■ EXERCISE INSTRUCTIONS: Copy, please, the line with "The image size is (1568, 698)." and each line that follows it through the end of the data below, exactly as given and without pictures.

■ SOURCE DATA:
···

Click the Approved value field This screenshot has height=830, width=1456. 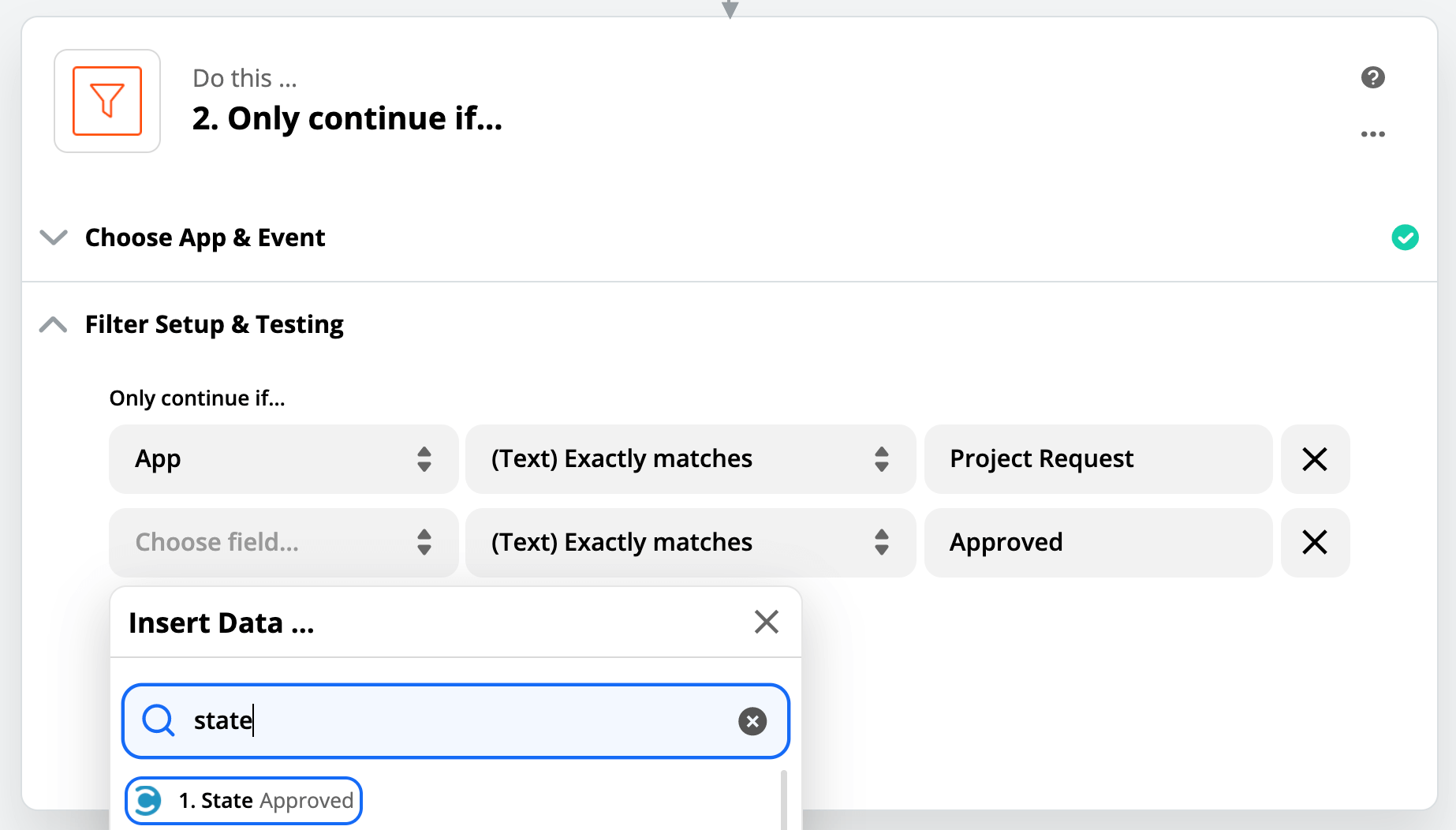(x=1098, y=543)
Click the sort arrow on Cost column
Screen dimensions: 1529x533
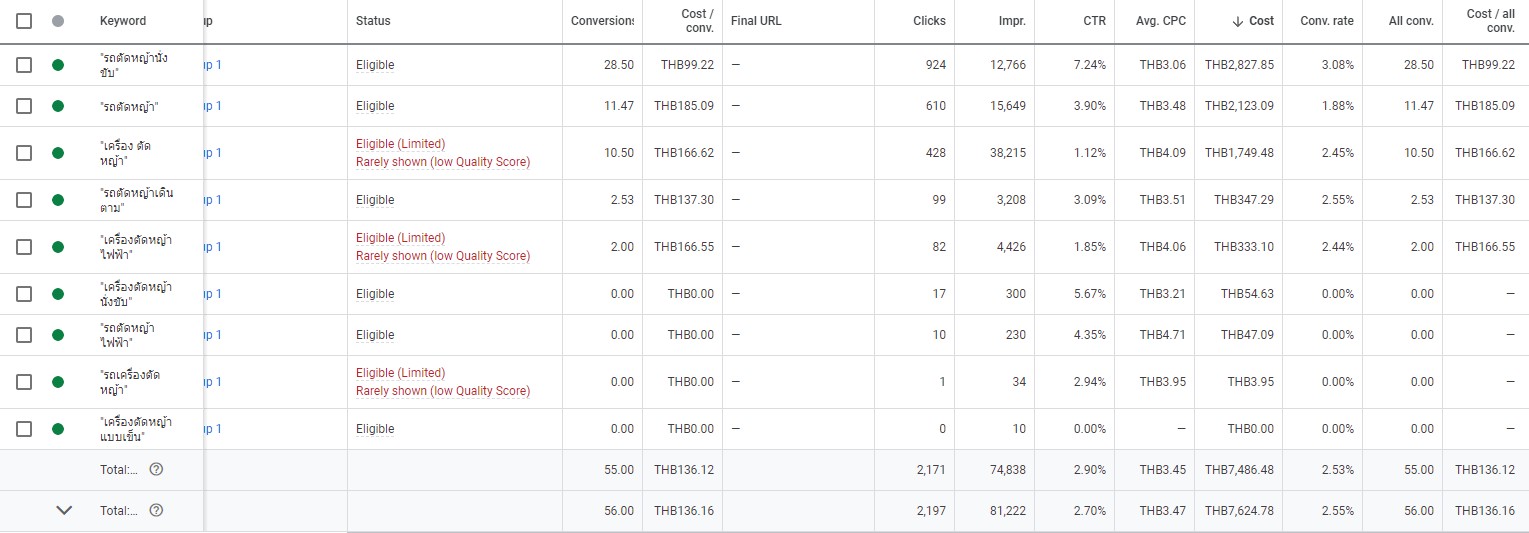point(1237,21)

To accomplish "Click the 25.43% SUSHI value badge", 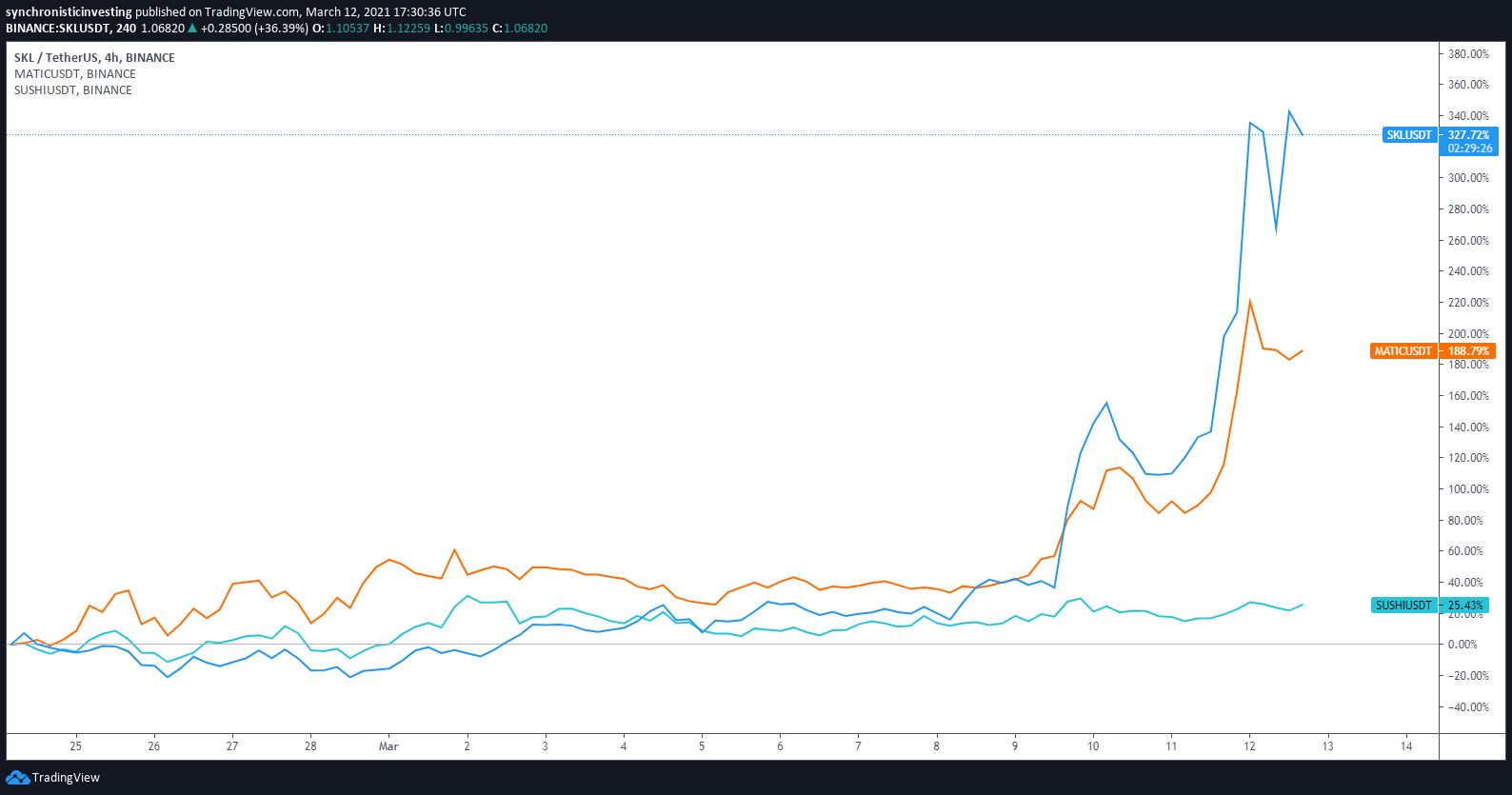I will (x=1465, y=606).
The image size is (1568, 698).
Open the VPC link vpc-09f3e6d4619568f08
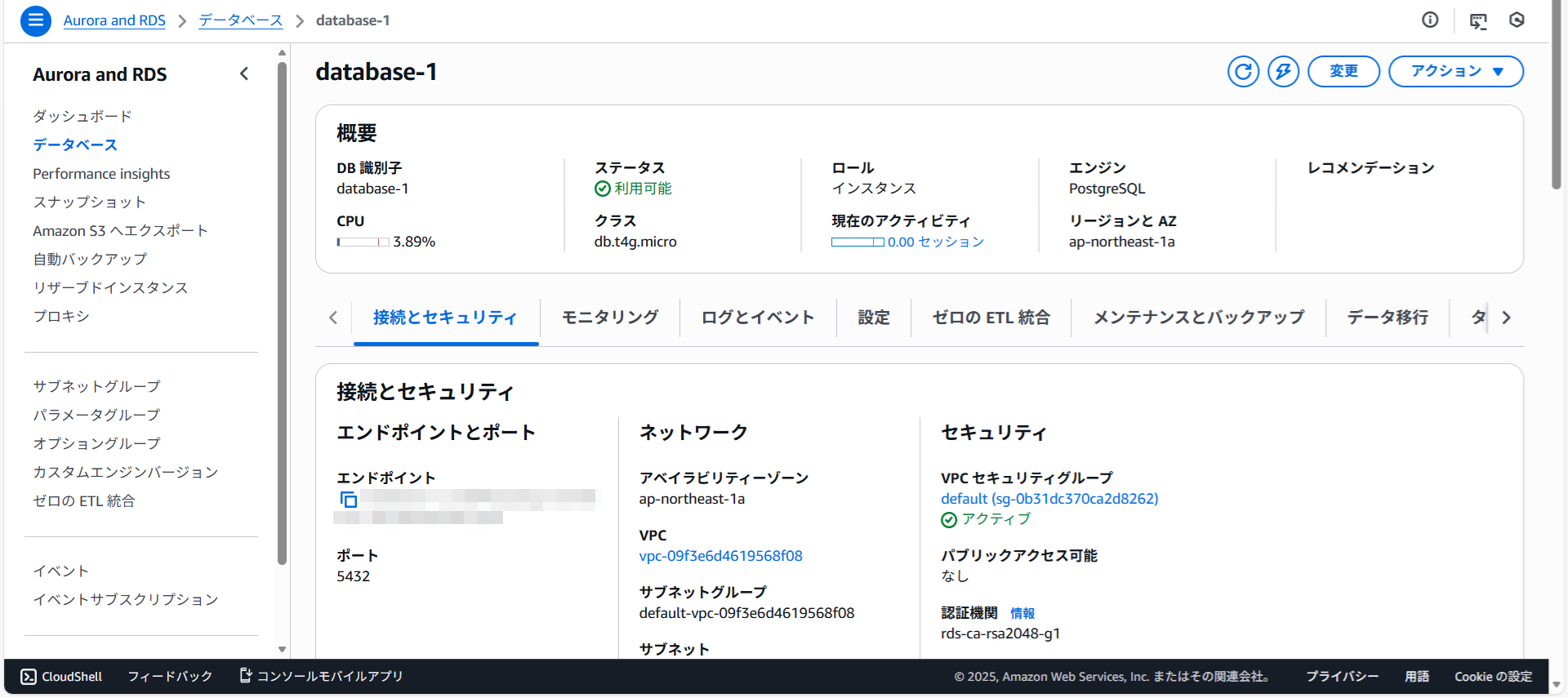[720, 556]
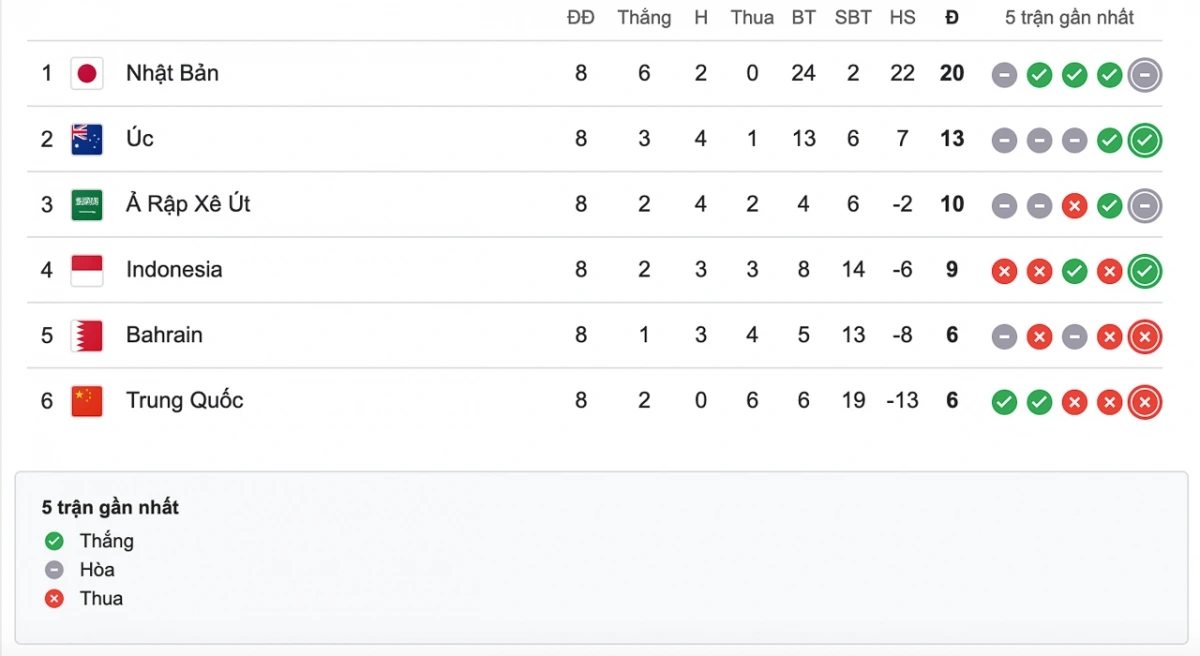Click the Indonesia flag icon
1200x656 pixels.
(x=87, y=270)
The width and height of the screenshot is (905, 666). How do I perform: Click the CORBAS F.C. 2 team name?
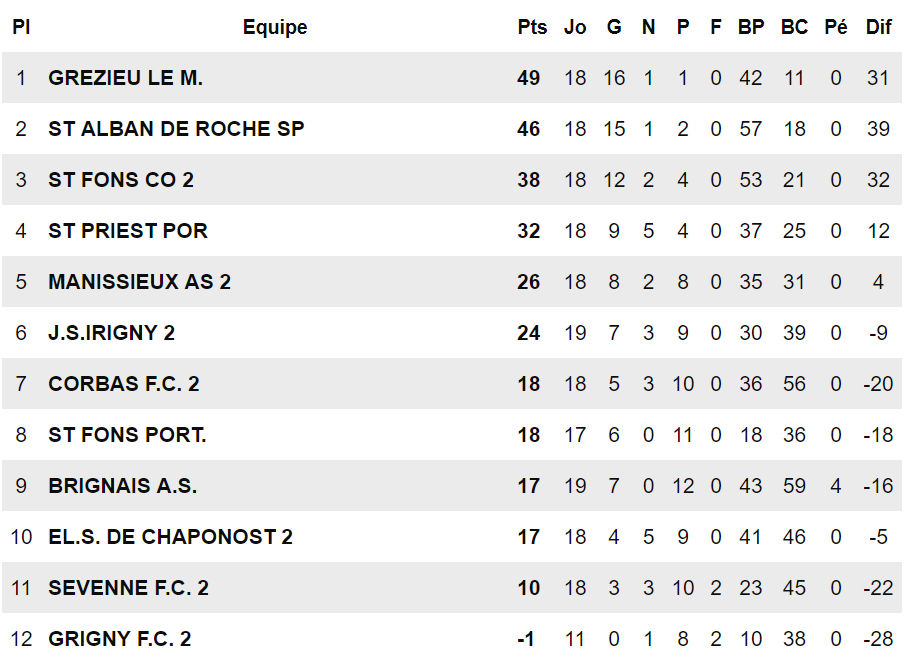[x=123, y=384]
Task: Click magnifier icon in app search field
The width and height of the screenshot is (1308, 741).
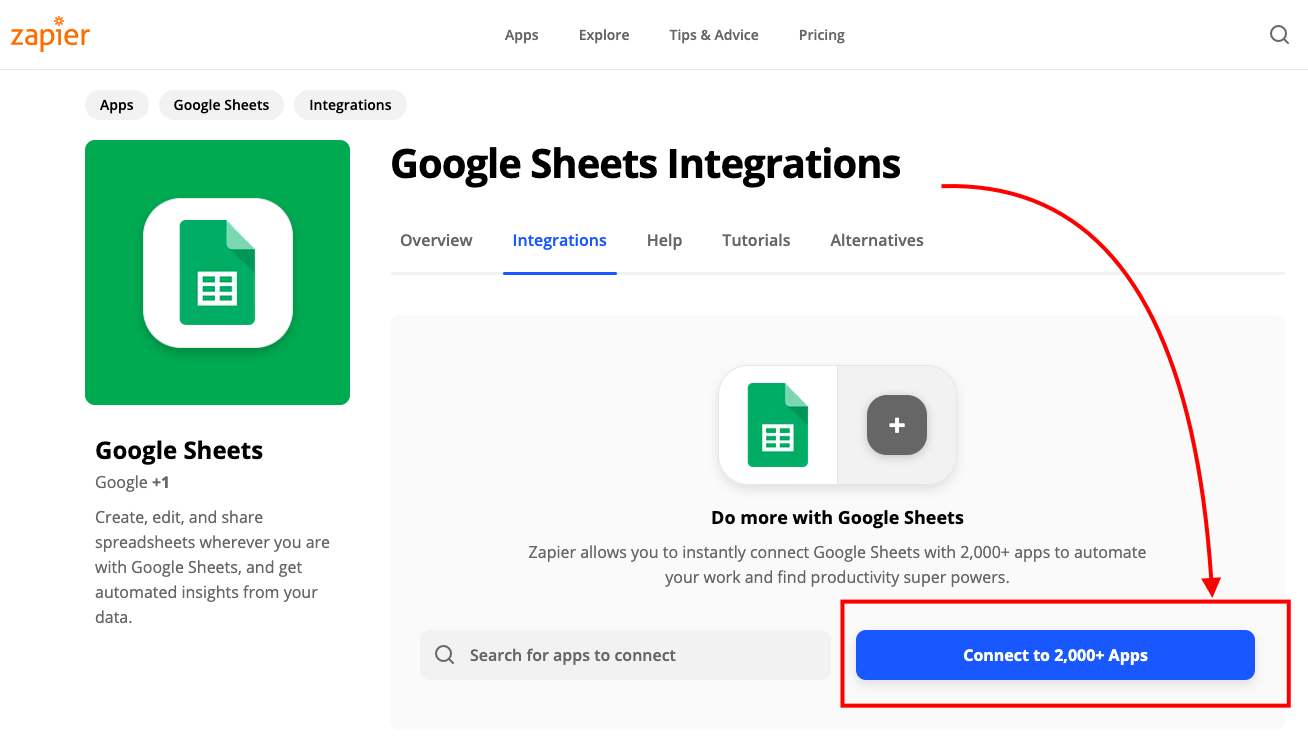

···

■ RESULT:
The image size is (1568, 698).
Open the VPC link vpc-09f3e6d4619568f08
[720, 556]
Click the Indonesia flag icon
1200x656 pixels.
(x=87, y=270)
The width and height of the screenshot is (905, 666). How do I perform: Click the CORBAS F.C. 2 team name?
[x=123, y=384]
Task: Click magnifier icon in app search field
The width and height of the screenshot is (1308, 741).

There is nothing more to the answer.